05/25/2026
Lately I’ve gone quiet in a lot of ways.
I’m not really attending circles, sessions, or group healing spaces right now.
Not because I think they’re bad or unhelpful… but because I think I’ve spent so many years searching outside of myself for answers, clarity, reassurance, and healing that somewhere along the way I stopped fully listening to me.
And honestly? I think I’m tired.
Tired of constantly processing
Tired of over-explaining myself.
Tired of looking for someone else to confirm what I already feel deep down.
For the last five years I’ve brought so much to the surface. Old wounds, patterns, grief, anger, fear, abandonment, softness, strength… all of it.
And now I feel like I’m in a season where I need to sit with everything that’s come up instead of continuously reaching for more.
I need quiet.
I need stillness.
I need my own energy.
I want to hear my own thoughts before the opinions of others shape them.
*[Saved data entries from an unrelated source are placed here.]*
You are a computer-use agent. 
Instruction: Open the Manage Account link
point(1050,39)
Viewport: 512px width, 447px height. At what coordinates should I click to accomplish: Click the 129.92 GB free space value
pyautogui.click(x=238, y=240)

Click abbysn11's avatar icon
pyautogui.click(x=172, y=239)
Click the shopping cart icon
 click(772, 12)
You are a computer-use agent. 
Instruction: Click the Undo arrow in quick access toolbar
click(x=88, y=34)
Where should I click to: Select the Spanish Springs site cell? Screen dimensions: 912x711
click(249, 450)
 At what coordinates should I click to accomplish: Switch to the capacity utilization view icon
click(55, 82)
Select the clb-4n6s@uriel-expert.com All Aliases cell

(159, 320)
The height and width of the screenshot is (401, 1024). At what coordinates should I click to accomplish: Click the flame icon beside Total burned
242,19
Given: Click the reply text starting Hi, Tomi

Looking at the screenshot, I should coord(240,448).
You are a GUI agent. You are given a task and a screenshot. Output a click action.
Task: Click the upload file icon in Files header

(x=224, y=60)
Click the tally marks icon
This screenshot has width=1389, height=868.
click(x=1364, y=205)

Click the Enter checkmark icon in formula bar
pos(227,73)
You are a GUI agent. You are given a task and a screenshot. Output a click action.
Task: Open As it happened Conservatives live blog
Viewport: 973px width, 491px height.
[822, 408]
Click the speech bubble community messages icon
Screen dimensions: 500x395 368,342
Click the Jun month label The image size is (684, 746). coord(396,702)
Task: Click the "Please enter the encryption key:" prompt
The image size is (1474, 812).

I want to feel my emotions fully before they’re analyzed.
I want to trust my own intuition without validation first.
I think healing can sometimes become so loud that we forget there’s also healing in solitude. In slowing down. In stepping back. In simply being with yourself long enough to remember who you are underneath all the noise.
So that’s where I’m at lately.
Not hiding.
Not giving up.
Just being home to myself.
There’s something really powerful about being your own safe space.